The present invention relates to a valve for metering a fluid, in particular to a fuel injector for internal combustion engines. Specifically, the present invention relates to the field of injectors for fuel injection systems of motor vehicles, in which preferably a direct injection of fuel into combustion chambers of an internal combustion engine takes place.
A valve for metering fluid is known from German Published Patent Application No. 10 2013 222 613. The known valve includes a solenoid for actuating a valve needle controlling a metering opening. The solenoid is used to actuate an armature movable on a valve needle. The armature has a borehole which abuts the valve needle and forms a spring receptacle for a prestroke spring.
This design has the disadvantage that a guidance between the armature and the valve needle is only implemented over a short guide length.
The valve according to the present invention has the advantage that an improved design and functionality are enabled. In particular, an improved guidance between the armature and the valve needle and of the valve needle along a longitudinal axis of the housing may be implemented.
On the valve for metering the fluid, the armature serving as a solenoid armature is not fixedly connected to the valve needle, but is overhung between stops. Such a stop may be formed on a stop element, which may be implemented as a stop sleeve and/or stop ring. The stop element, however, may also be designed in one piece with the valve needle. With the aid of a spring, the armature, in the resting state, is adjusted to a stop which is stationary with respect to the valve needle, so that the armature rests against it. When the valve is activated, the entire armature free travel is then available as an acceleration distance, the spring being shortened during the acceleration. The armature free travel may be predefined via the axial play between the armature and the two stops.

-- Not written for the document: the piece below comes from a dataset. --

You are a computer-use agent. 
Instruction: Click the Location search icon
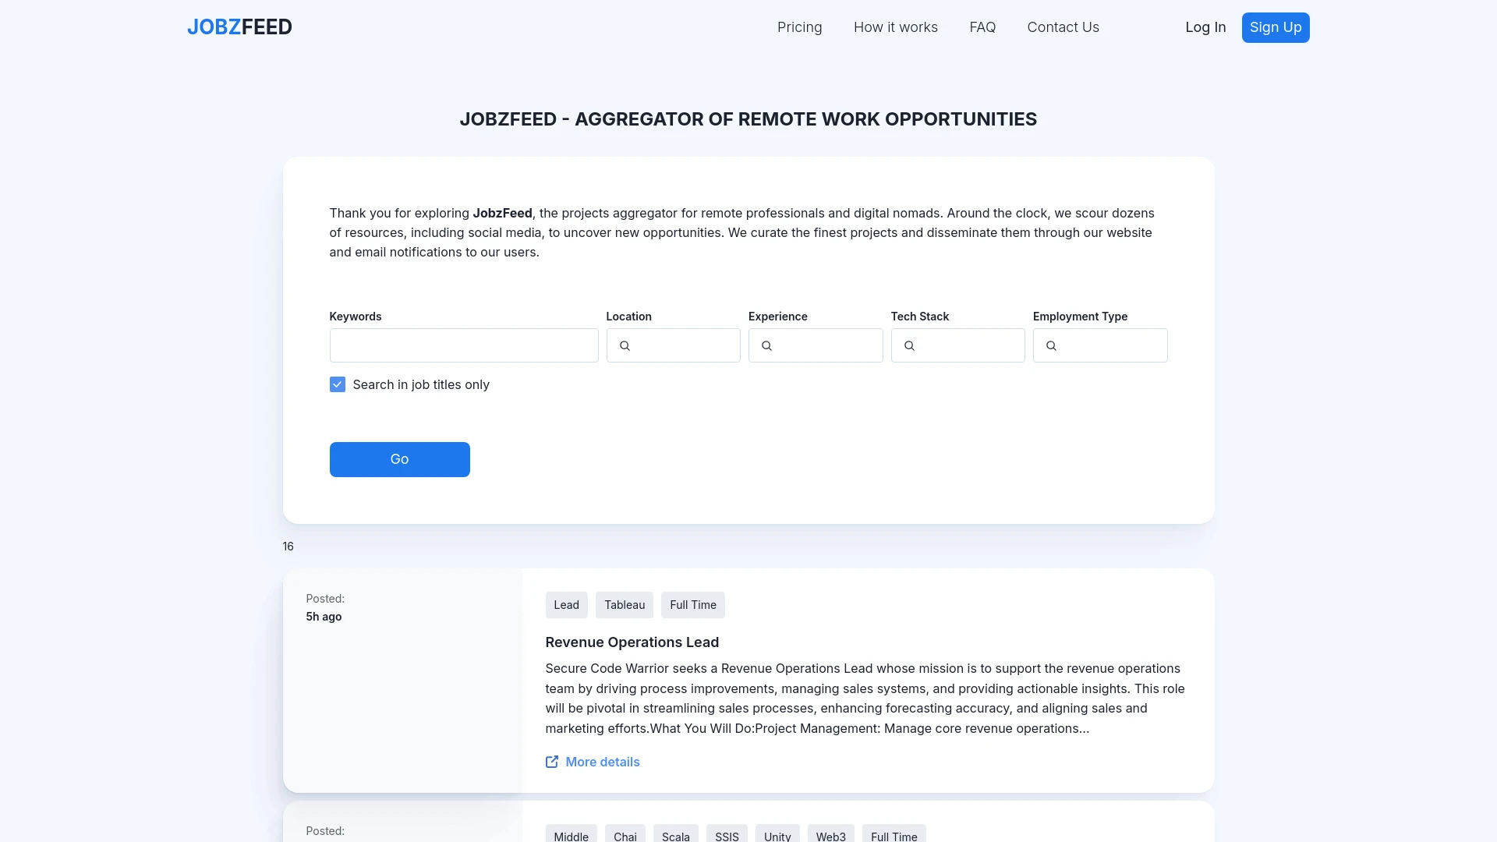(x=624, y=345)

The present invention has the advantage that the guide length between the armature and the valve needle is increased. For example, the armature may be guided on its outer side in the valve housing along the longitudinal axis. Accordingly, the guidance of the valve needle along the longitudinal axis then improves over the increased guide length between the armature and the valve needle. One embodiment in which the valve needle is guided via the stop element, for example, on an inner pole situated in the housing in a stationary manner accordingly results in an improved guidance of the armature relative to the housing.

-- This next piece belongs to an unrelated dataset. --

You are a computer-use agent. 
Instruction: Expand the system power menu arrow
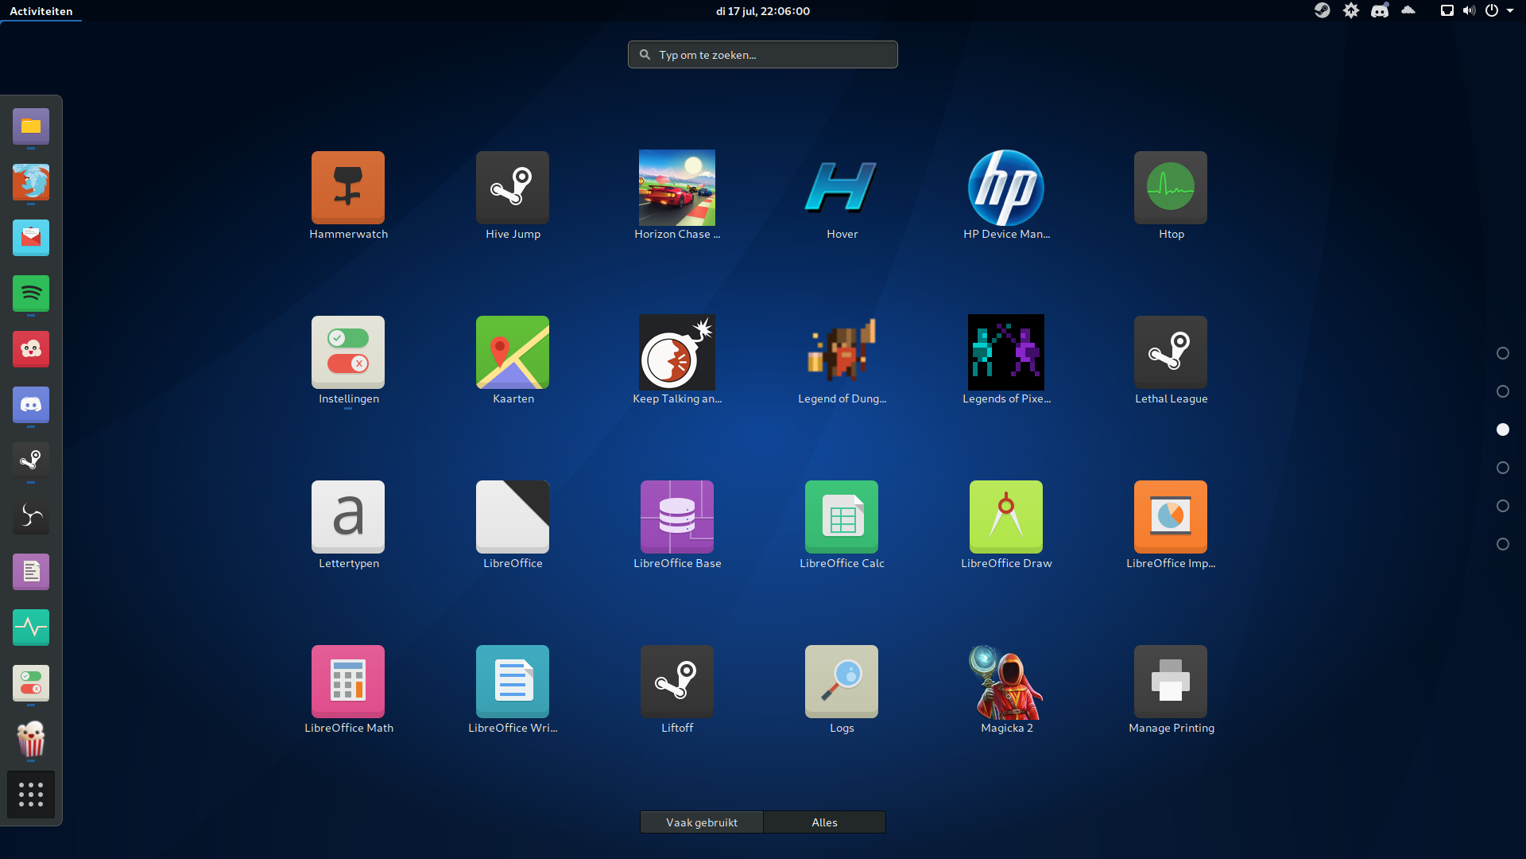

The present invention has the advantage that an additional extension of the guide length may be achieved, which is independent of the design of the spring receptacle. In this way, it is possible, for example, for the spring receptacle to directly abut the valve needle. In this way, in particular, a robust design is possible in which the guide extension is able to absorb stop forces.
The present invention has the advantage that the guide extension, in particular, may be designed with an outside diameter which is situated within openings of through-openings of the armature used to conduct a fluid through the armature. This has a favorable effect on the operating behavior.
The present invention has the advantage that a guidance may be achieved which is as good as or even better than in the case of an armature without spring receptacle.
The present invention has the advantage that the spring, during actuation, is able to immerge completely into the spring receptacle, so that an optimal compromise with respect to multiple disadvantages of a conventional design may be achieved.
The disadvantages of a conventional design first relate to the manufacturability, the costs and the assembly when a design without spring receptacle is implemented in which an additional component for accommodating the spring and its connection to the armature is required. Secondly, disadvantages result when a pole surface between the armature and the inner pole is reduced since then a lower magnetic force occurs. This relates specifically to one possible embodiment in which a stepped borehole is formed on the inner pole to create space for a spring.
A third disadvantage relates to a magnetic short circuit via the spring and the loss of magnetic force associated therewith, which results in a slower force build-up and a lower holding force in the opened state. In general, this relates to the used magnetic spring steels, which represent a bypass for the magnetic flux between the armature and the inner pole. A fourth disadvantage relates to the smaller contact surface between the armature and a stop ring in one variant, in which the stop ring immerges into the spring receptacle formed on the armature. This may cause increased wear and reduced hydraulic damping.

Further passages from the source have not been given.